Page:
##########
Korach/Haftarah: The Prophet & the King

Copyright 2011 Neal Joseph Loevinger

Torah Portion: Korach

Dear Friends: It’s been a sad week here at the HQ of Rabbineal-list.
The world lost a great scholar and a wonderful man this week, who
happened to be my uncle, Sam Weissman. (Also known as Samuel I.
Weissman, but I never called him that.) Sam was a scientist, a
professor, a learned aficionado of classical music, and perhaps the
best teller of funny stories in all of St. Louis- especially if those
stories involved the colorful characters of his youth in Chicago.

In thinking about Sam- which is most of the thinking I’ve been doing
this week- I first thought to compare him to Korach, the villain of
this week’s Torah portion, and indeed, one could contrast the arrogant
and divisive Korach with a man who was gregarious, generous, and
confident enough not to talk down to anybody (though Sam had little
patience for pompous people or oversized egos.)

However, I take even more comfort from the fact that the haftarah
[prophetic reading] associated with the portion Korach is a story from
– you guessed it- the Book of Samuel, and more specifically the story
of how Samuel, who was both prophet and leader of the people, gave in
to the people’s demand to have a king. He tells the people that
they’ve done a foolish thing, but he assents nonetheless to their
demand, perhaps realizing that although a human king may lead the
people astray or oppress them, the alternative (not allowing them to
have a king who unites the tribes) may be worse. So Samuel crowns Saul
as king- which didn’t work out so well- and reminds the people that
they chose to have a king more out of fear of other nations than out
of faith in God’s law. (Important note: This year, in the Diaspora,
Korach falls on a Shabbat which is also Rosh Hodesh, or the New Moon,
so that haftarah takes precedence- the haftarah from Samuel is read
all other years.)
##########
Information given:

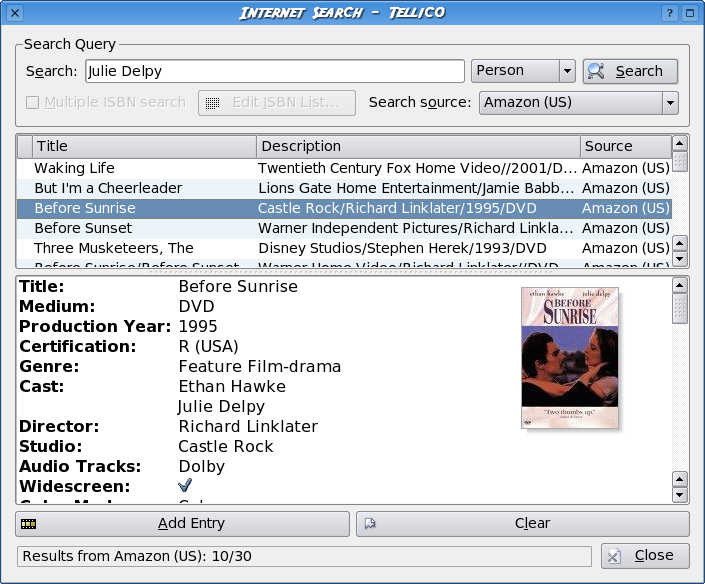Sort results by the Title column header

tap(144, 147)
##########
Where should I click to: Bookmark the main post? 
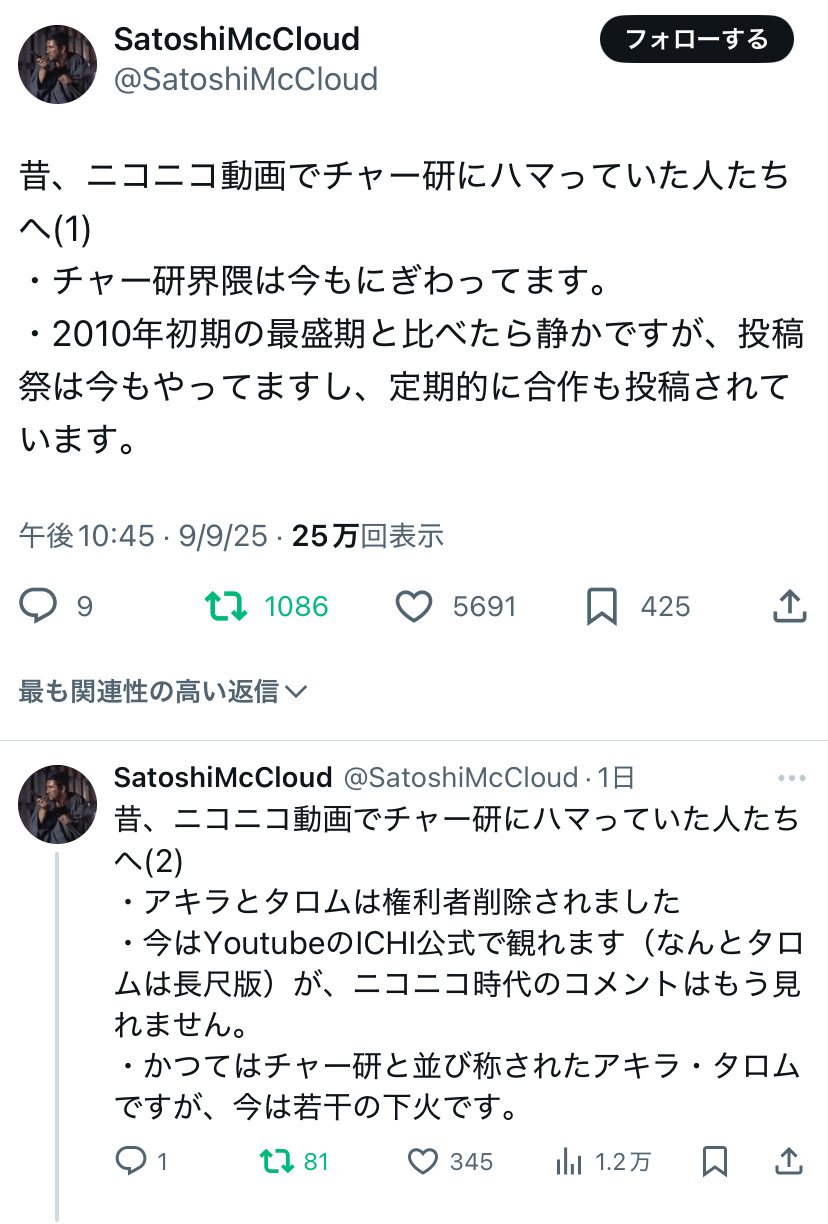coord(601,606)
##########
What you will do:
- 1) In the Korach essay, whom does Samuel crown as king?
- 2) Copy the passage of the Korach essay word for word, starting at "Dear Friends: It’s" and ending at "or oversized egos.)".

Task-by-task solutions:
- 1) Saul

- 2)
Dear Friends: It’s been a sad week here at the HQ of Rabbineal-list.
The world lost a great scholar and a wonderful man this week, who
happened to be my uncle, Sam Weissman. (Also known as Samuel I.
Weissman, but I never called him that.) Sam was a scientist, a
professor, a learned aficionado of classical music, and perhaps the
best teller of funny stories in all of St. Louis- especially if those
stories involved the colorful characters of his youth in Chicago.

In thinking about Sam- which is most of the thinking I’ve been doing
this week- I first thought to compare him to Korach, the villain of
this week’s Torah portion, and indeed, one could contrast the arrogant
and divisive Korach with a man who was gregarious, generous, and
confident enough not to talk down to anybody (though Sam had little
patience for pompous people or oversized egos.)